Patients whose plan pays below-market rates will be pushed to the rear of the waiting lines; this includes our most vulnerable populations — the elderly, the disabled and poor families on Medicaid. In the meantime, a large flourishing market for concierge services is likely to emerge — draining resources from the third-party payer system and making the rationing problem worse for all who are left behind. In general, the left is obsessed with distributional issues. That’s why it’s so surprising that they passed a law that is going to force middle- and upper-middle-income families to have more insurance than they really want. Once they have it and act on it, they will in the process make access more difficult for the poorest and most vulnerable segments of society.
This gets back to the core failure of Obamacare: a misunderstanding of the purpose of universal health insurance, and the idea that it is a good thing which corrects the real problems in our health care system. For a significant portion of the population, and one which drives an outsized percentage of health care costs, the problems they face require direct delivery of care and social services as opposed to coverage. The problems they face are less about coverage than they are education, poverty, drug addiction and violence, broken families and communities. These are, as it happens, the same people for whom mandates don’t work – they don’t comply, they don’t sign up, most don’t pay or owe taxes, and they show up in the emergency room when they have an issue. But rather than target direct delivery of care to these needy populations, Obamacare shoves them into an already overcrowded Medicaid system, with health outcomes that range from the terrible to the merely below average, and says “here’s a card, now you’re covered.” It’s doubling down on the race to the bottom.

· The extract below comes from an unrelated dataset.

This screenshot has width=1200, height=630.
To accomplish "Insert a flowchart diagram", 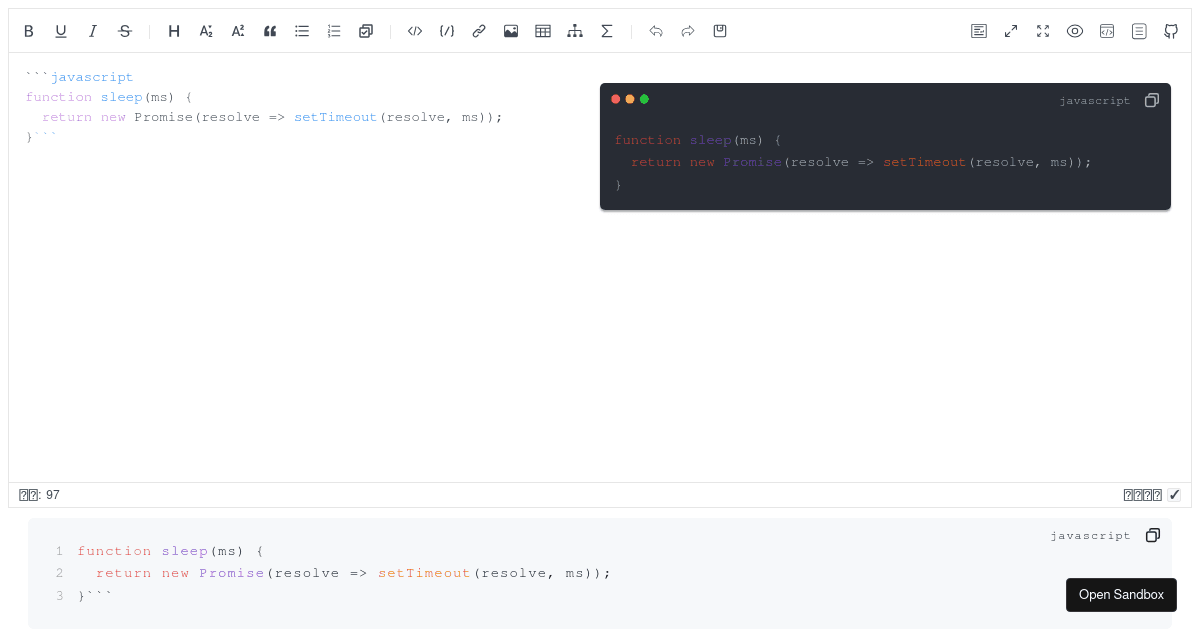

As for Krugman: today, in many Medicaid systems, it’s easier to get an appointment by saying you’re uninsured and promising the doctor $20 cash than saying you’re on Medicaid. If Krugman actually believes that’s not a problem, I propose he ditch his gold-plated health plan immediately, take a hint from the dual eligibility seekers, and go on Medicaid. He’s 60, after all, and the paradise of Medicare isn’t there yet for him. Why not give it a try? New Jersey has one of the most well-funded and generous Medicaid plans of any state, tied for second in the country and actually more generous than Obamacare’s 138% FPL cutoff for parents. Of course, they only pay 29 cents on the dollar compared to private insurance, which is why New Jersey doctors are the least likely in the country to accept new Medicaid patients.
But I’m sure that won’t be a problem for Krugman, except perhaps in the individual sense. We have to keep in mind what really matters, which is the chart.